You can find this online but the areas given from NWIS are in square miles. I’d recommend converting the area from square miles to square meters. And converting cubic feet per second to cubic meters per second. From there, the instructions above should get you where you want to go.

You can use whatNWISdata, readNWISsite, and a join (e.g., left_join) to get the names of the sites and the drainage areas in the same df.

site_info_a <- whatNWISdata(parameterCd = param_cd, service = service_cd, stateCd = state_cd, countyCd = county_cd, startDate = start, endDate = end) 

#write_csv(site_info_a, "site_info_a.csv")
#site_info_a <- read_csv("site_info_a.csv")

site_info_a <- site_info_a %>% 
  select(site_no, station_nm, dec_lat_va, dec_long_va, alt_va, begin_date, end_date, count_nu)

site_info_b <- readNWISsite(stream_gauges$site_no)

#write_csv(site_info_b, "site_info_b.csv")
#site_info_b <- read_csv("site_info_b.csv")

site_info_b <- site_info_b %>% 
  select(site_no, drain_area_va)

site_info <- left_join(site_info_a, site_info_b, by = "site_no") %>% 
  filter(site_no != "06192980", site_no != "06187915", site_no != "06187910") 

Next, you will need to do another join to get the flow data and the drainage area in the same df. Once you have them in the same df all you need to do is the conversions outlined above.

Now that you have flow at each site in mm/day, make a facet wrap of flow for each gauge in mm/day. This area normalize flow gives us a sense of how much flow a watershed produces per unit area. It also allows us to compare across watersheds of different sizes. Obviously a larger watershed will produce more volumetric flow but will it produce more flow per unit area? Think about it like an hourly wage. You might make more at work because you work more hours, but your friend might make a higher hourly wage. So volumetric is like how much you made this pay period, and area normalized is like how much you made divided by the number of hours you worked. So wet watersheds that produce a lot of flow per unit area, have a high hourly wage, so to speak.

Compute and plot total annual flow for each gauge. You will need group_by(site_no, station_nm, year), and reframe. We did this is the first few weeks. Remember to add in na.rm = TRUE in case there are any NA values.

Plot total annual flow from each gauge in mm/year all on the same graph, and color by gauge name.

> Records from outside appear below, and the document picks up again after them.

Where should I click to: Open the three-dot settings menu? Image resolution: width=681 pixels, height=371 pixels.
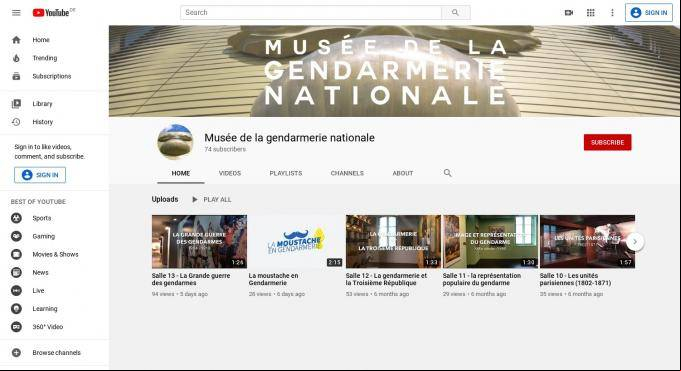612,13
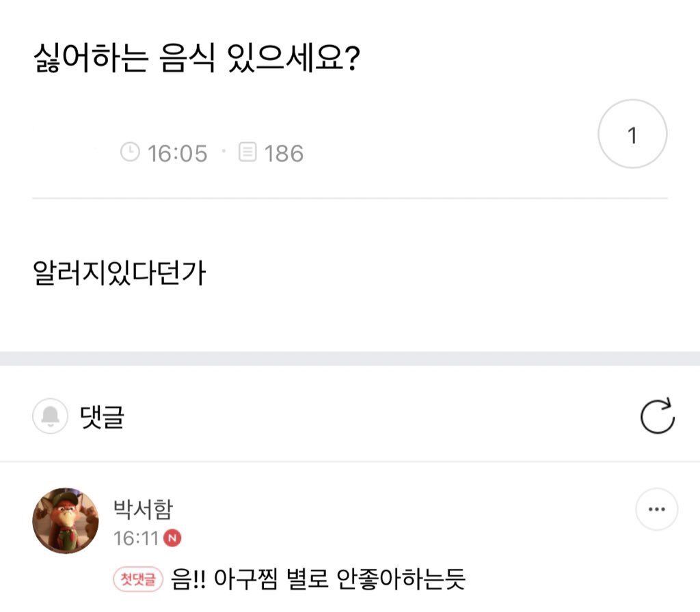The height and width of the screenshot is (612, 700).
Task: Select the view count number 186
Action: pos(284,154)
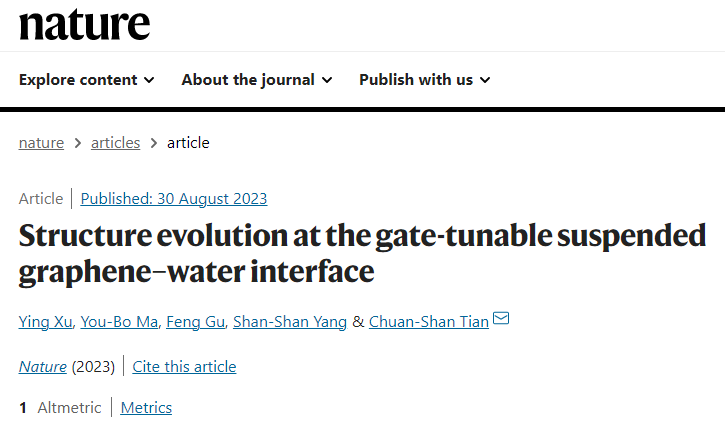
Task: Click the envelope icon beside Chuan-Shan Tian
Action: click(501, 319)
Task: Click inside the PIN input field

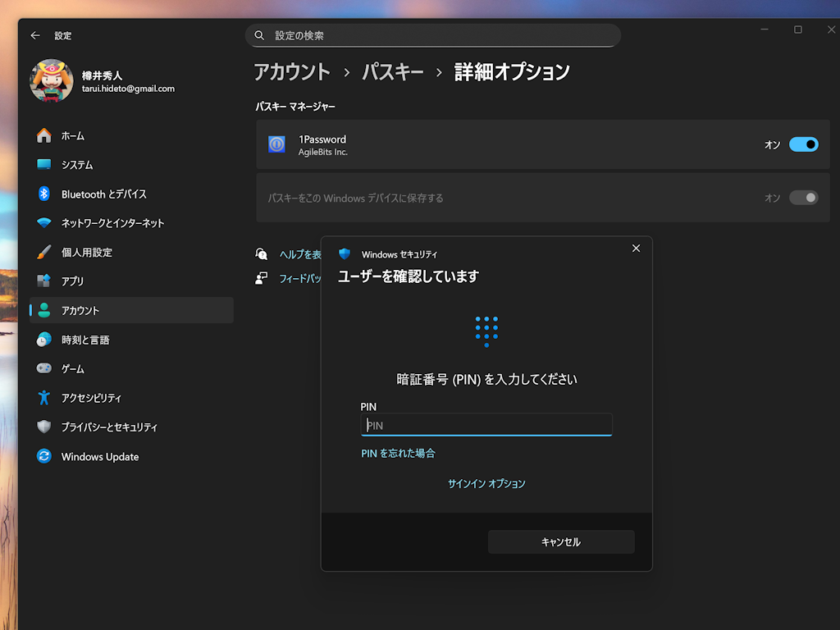Action: [x=486, y=424]
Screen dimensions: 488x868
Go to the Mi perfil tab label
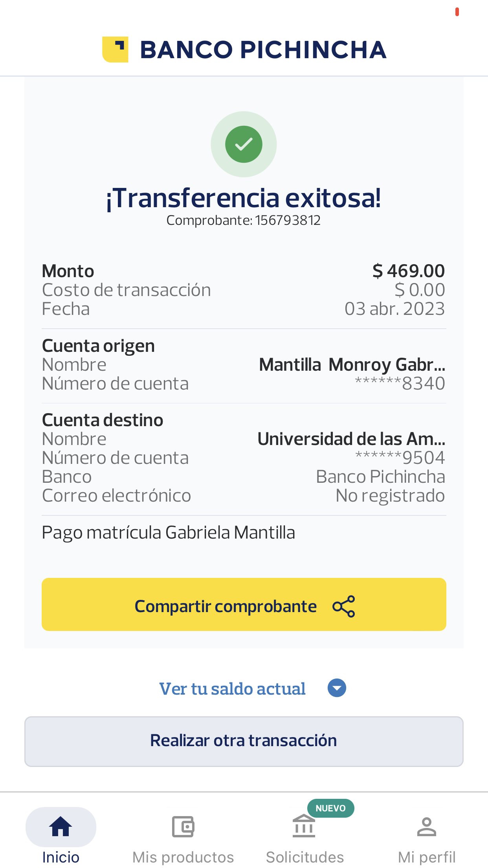pyautogui.click(x=427, y=857)
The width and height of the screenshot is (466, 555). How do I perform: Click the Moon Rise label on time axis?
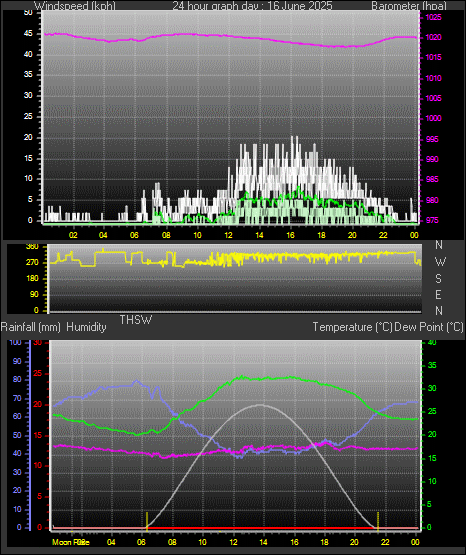pyautogui.click(x=71, y=542)
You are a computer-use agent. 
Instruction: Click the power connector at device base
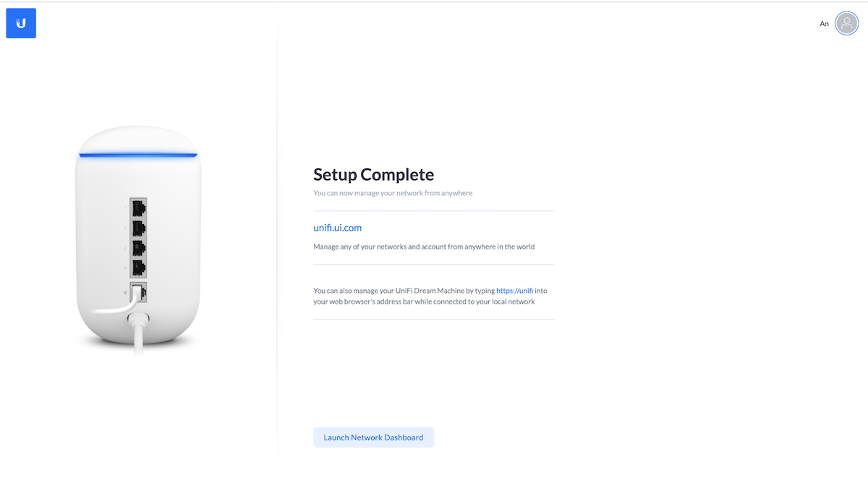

Make a map of the gauges included in this plot of total annual flow to aid in interpretation.

# 

6.2 Summary (14 pts)

Using mm/year allows us to compare across gauges with very different volumetric (e.g., cfs or cms) flow rates. Remember that gauges that produce more water per unit area have a higher hourly wage. So from a watershed hydrology perspective, what types of watersheds would produce more water per unit area? Think about the watershed and climate characteristics that might lead to more or less production of water per unit area (aka, area normalized flow).

Use your plots of mm/year to comment on:
1. Does one gauge produce consistently less flow year to year? (2 pts)

  1. Does one gauge produce consistently more flow year to year? (2 pts)

  2. Which gauges show similar patterns in annual water yield? Provide a plausible explanation for why that might be. (5 pts)

  3. For any gauges that seem different than the others, provide a plausible explanation for why that might be. (5 pts)

6.3 Deliverable (6 pts)

Knit this .Rmd to .html and upload both on D2L. If you can’t get to knit, just upload .Rmd.

Points for clarity and commenting of .Rmd and clarity of figures.